◆ Work required
Reproduce the material verbatim, from its first line through the line containing "point(657,136)", including both ends.

◆ Records supplied

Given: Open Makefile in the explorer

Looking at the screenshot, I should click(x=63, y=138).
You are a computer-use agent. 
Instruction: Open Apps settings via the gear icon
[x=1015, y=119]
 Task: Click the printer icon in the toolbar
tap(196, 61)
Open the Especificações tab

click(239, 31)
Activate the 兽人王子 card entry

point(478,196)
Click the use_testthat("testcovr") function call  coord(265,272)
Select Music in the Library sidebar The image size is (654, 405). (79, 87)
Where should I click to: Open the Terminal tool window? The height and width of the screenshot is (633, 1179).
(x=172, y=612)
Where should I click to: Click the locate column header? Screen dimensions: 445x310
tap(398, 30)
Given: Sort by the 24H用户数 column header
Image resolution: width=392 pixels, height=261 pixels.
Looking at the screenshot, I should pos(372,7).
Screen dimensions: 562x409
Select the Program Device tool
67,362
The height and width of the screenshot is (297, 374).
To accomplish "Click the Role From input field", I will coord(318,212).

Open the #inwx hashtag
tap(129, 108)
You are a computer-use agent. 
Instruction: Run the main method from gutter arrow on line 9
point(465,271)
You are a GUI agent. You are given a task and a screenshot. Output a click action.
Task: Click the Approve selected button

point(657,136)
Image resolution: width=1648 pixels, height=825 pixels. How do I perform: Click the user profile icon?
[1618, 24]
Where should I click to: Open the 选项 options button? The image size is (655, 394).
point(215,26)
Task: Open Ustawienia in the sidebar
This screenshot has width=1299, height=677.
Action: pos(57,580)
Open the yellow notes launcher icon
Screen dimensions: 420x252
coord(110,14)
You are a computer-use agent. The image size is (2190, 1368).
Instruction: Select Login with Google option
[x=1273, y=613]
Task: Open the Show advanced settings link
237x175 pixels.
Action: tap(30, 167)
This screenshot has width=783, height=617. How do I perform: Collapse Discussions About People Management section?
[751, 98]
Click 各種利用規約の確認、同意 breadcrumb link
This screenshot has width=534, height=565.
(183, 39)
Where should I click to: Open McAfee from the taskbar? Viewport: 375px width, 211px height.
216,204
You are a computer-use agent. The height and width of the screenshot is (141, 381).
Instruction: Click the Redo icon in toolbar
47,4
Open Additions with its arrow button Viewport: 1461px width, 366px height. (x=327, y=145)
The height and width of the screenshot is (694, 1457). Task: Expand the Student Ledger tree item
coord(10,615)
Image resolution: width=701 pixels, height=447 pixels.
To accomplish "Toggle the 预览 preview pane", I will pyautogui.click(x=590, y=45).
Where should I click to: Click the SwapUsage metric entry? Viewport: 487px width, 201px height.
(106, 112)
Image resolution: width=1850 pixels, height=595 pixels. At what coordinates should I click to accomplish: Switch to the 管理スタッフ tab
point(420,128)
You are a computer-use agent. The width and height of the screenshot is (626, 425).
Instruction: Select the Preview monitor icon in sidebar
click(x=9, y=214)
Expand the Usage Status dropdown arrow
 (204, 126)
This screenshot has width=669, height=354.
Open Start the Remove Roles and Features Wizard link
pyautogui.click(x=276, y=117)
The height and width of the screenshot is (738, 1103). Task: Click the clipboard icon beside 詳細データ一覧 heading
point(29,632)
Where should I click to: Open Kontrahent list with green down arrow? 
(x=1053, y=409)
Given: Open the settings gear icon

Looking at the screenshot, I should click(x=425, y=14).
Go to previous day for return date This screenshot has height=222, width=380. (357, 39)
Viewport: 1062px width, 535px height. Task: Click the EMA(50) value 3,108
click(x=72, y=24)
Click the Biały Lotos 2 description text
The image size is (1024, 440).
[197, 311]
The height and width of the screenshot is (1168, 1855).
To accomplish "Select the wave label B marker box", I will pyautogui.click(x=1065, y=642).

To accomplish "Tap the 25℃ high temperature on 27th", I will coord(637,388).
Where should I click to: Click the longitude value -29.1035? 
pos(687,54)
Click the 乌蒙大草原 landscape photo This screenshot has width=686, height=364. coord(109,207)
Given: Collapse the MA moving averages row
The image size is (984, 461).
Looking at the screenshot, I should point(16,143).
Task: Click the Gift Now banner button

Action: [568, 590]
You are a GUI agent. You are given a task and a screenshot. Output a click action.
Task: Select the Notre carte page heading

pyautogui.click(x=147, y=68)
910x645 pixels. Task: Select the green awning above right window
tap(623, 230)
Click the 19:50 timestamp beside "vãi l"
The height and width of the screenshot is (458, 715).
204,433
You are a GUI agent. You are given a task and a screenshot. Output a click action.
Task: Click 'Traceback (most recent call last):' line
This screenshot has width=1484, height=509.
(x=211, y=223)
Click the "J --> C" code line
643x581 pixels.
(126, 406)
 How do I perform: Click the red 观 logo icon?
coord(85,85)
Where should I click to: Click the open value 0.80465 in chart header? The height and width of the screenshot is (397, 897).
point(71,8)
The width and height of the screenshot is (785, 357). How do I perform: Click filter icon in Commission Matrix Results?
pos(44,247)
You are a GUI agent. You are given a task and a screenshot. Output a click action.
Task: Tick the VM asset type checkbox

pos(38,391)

◆ Task solution
Given: Open Makefile in the explorer

Looking at the screenshot, I should click(x=63, y=138).
You are a computer-use agent. 
Instruction: Open Apps settings via the gear icon
[x=1015, y=119]
 Task: Click the printer icon in the toolbar
tap(196, 61)
Open the Especificações tab

click(239, 31)
Activate the 兽人王子 card entry

point(478,196)
Click the use_testthat("testcovr") function call  coord(265,272)
Select Music in the Library sidebar The image size is (654, 405). (79, 87)
Where should I click to: Open the Terminal tool window? The height and width of the screenshot is (633, 1179).
(x=172, y=612)
Where should I click to: Click the locate column header? Screen dimensions: 445x310
tap(398, 30)
Given: Sort by the 24H用户数 column header
Image resolution: width=392 pixels, height=261 pixels.
Looking at the screenshot, I should pos(372,7).
Screen dimensions: 562x409
Select the Program Device tool
67,362
The height and width of the screenshot is (297, 374).
To accomplish "Click the Role From input field", I will coord(318,212).

Open the #inwx hashtag
tap(129, 108)
You are a computer-use agent. 
Instruction: Run the main method from gutter arrow on line 9
point(465,271)
You are a GUI agent. You are given a task and a screenshot. Output a click action.
Task: Click the Approve selected button

point(657,136)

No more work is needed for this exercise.